2021-06-29  |     | 




I.1. L’étude d’un phénomène et du concept qui le désigne démarre le plus souvent avec ce constat:le phénomène a des facettes multiples et le concept qui le désigne est difficile à cerner. En fait, il s’agit là d’un stratagème pour ouvrir la discussion et pour préciser sa position par rapport à ce qui a été dit en la matière. Cela indique du coup que tout chercheur accède à sa position par étapes, que son point de vue est une construction. Quels sont les éléments qui entrent dans cette construction? Le plus souvent, il s’agit d’éléments épars dans d’autres théories, et donc d’éléments connus. Le lien qui unit ces éléments est par contre nouveau et ce lien confère de l’intérêt au travail de recherche. Jankélévitch a essayé à son tour de faire sien le phénomène ironique. Mais ce n’était pas pour en analyser la structure qui, d’après lui, est indéfinissable, mais pour en décrire „l’allure”.
„ Renonçons [...] à trouver ce qui est objectivement ironique dans l’ironie, à dépister dans nos sentiments quelque chose de substantiel et, pour ainsi dire, un territoire minuscule où se localiserait leur Je-ne-sais-quoi.
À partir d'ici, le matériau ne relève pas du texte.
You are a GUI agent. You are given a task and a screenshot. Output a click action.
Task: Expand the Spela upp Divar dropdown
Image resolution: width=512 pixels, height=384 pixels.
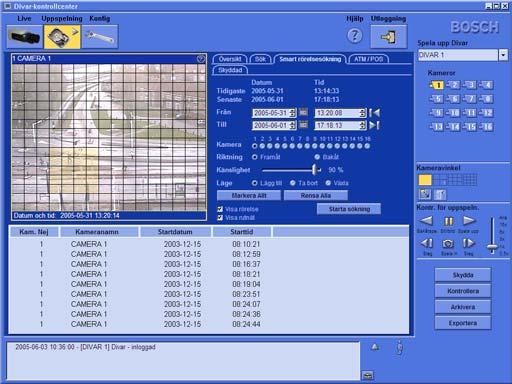(x=503, y=55)
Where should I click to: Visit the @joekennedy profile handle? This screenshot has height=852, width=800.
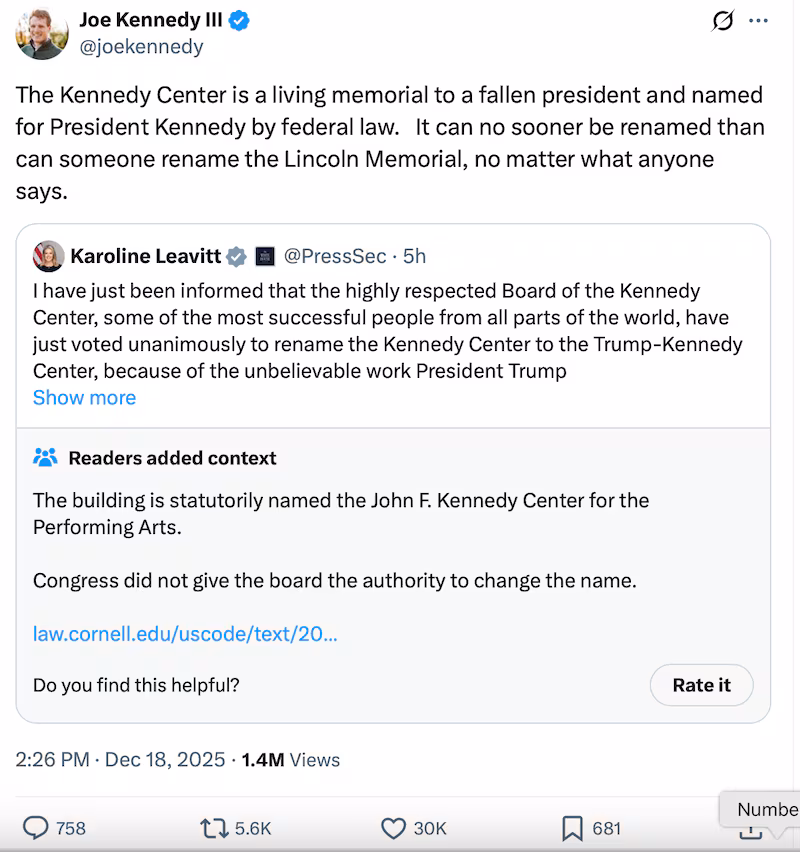coord(140,45)
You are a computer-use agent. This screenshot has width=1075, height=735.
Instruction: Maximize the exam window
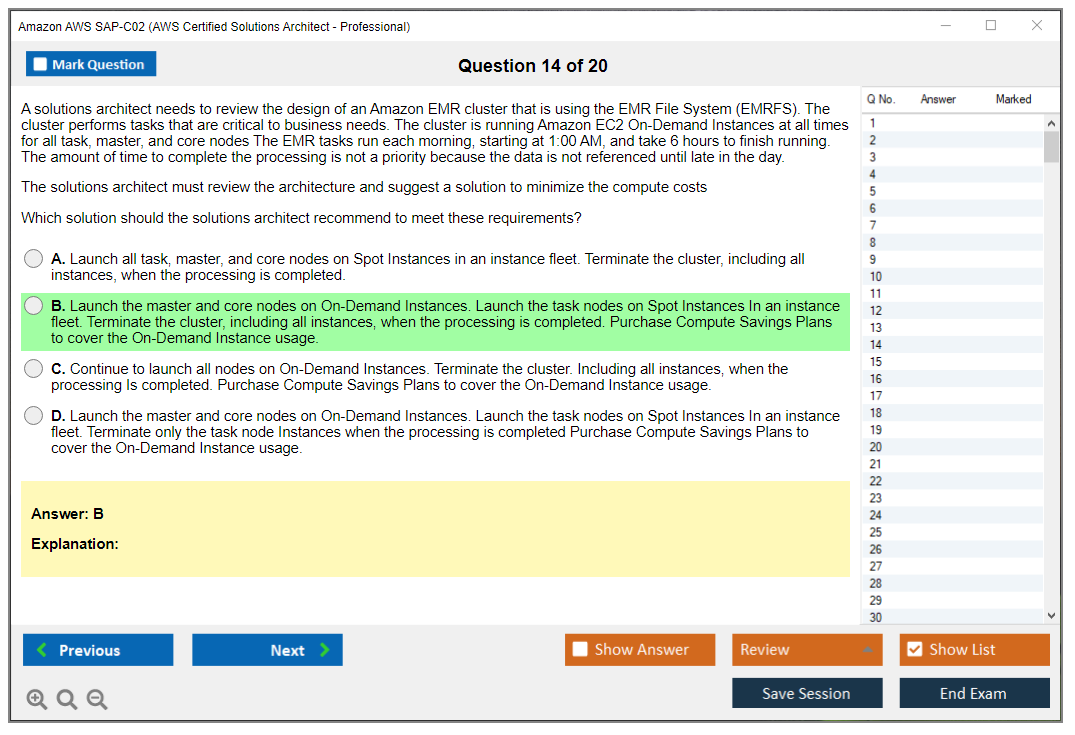[991, 26]

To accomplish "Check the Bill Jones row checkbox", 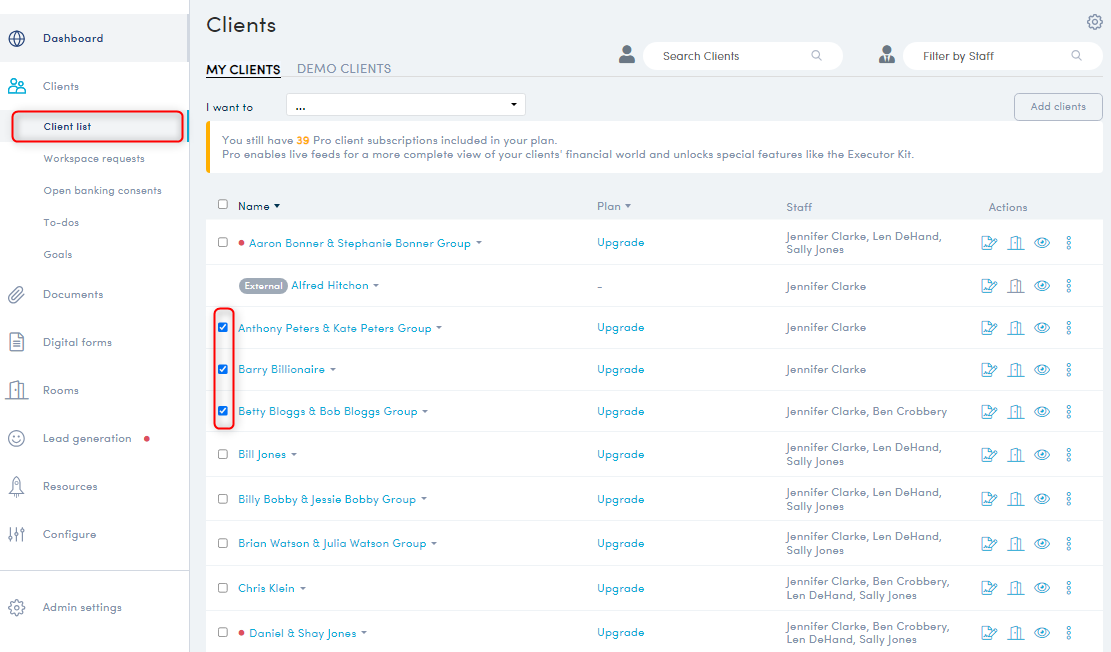I will coord(223,454).
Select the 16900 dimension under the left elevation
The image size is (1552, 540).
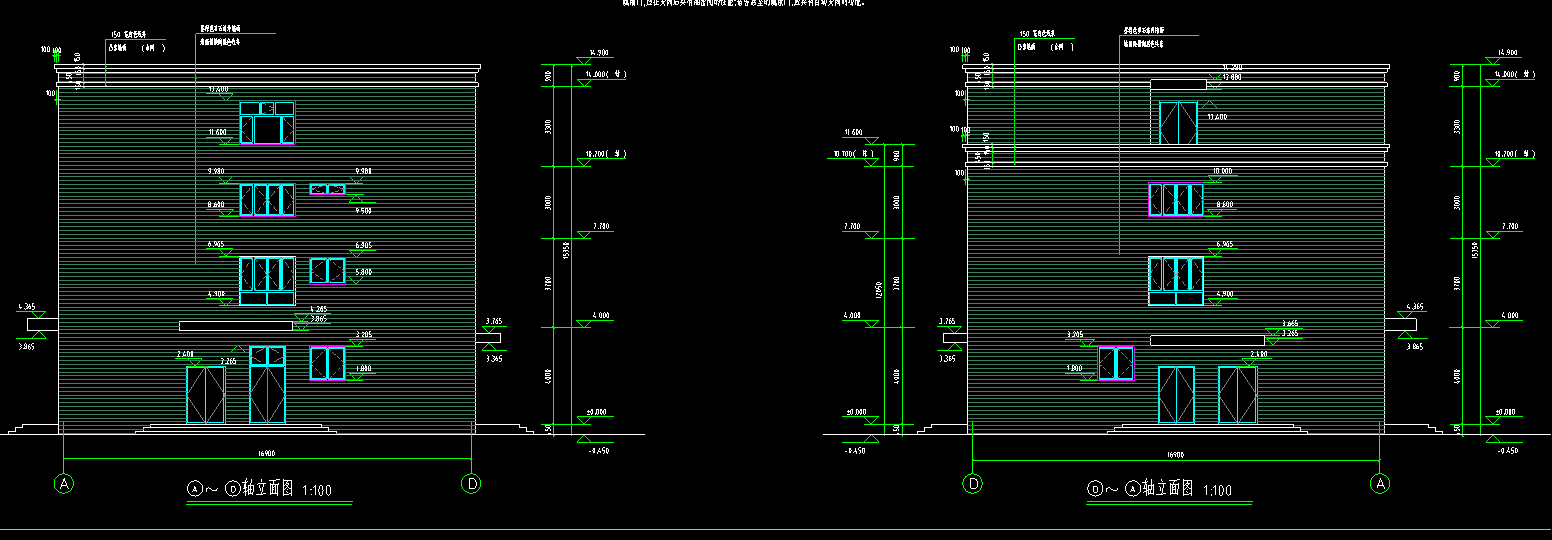click(x=266, y=452)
Toutefois, si elle est indéfinissable, l’ironie n’est pas pour autant ineffable;...” (Jankelevitch 1964 : 42)
Pour en saisir „l’allure”, le philosophe a choisi de la présenter par rapport à d’autres phénomènes gravitant dans son champ tels que le cynisme, l’humour, le mensonge, le jeu, l’hypocrisie.
Comme l’ironie, le cynisme fait éclater au grand jour l’emphase, la sottise, l’injustice. Mais alors que dans l’ironie, l’ironisé est l’autre, dans le cynisme, les deux personnages, agent et patient, font un. Plus précisément, le cynique fait cause commune avec l’injustice qu’il feignait d’abord de railler, l’ironiste, lui, feint d’adopter la position de l’ironisé pour finalement la dénoncer:
„ [...] le cynisme est plutôt dans l’outrance, alors que l’ironie feint généralement d’adopter les opinions communes de la majorité. Le radicalisme cynique endosse des maxima, pour les discréditer; le maximalisme cynique ramasse dans une formule, dans une devise le scandale diffus qui est en suspension parmi les hommes: „ Aprѐs moi le déluge!” – „Chacun pour soi” – [..]. (Jankelevitch 1964 : 6)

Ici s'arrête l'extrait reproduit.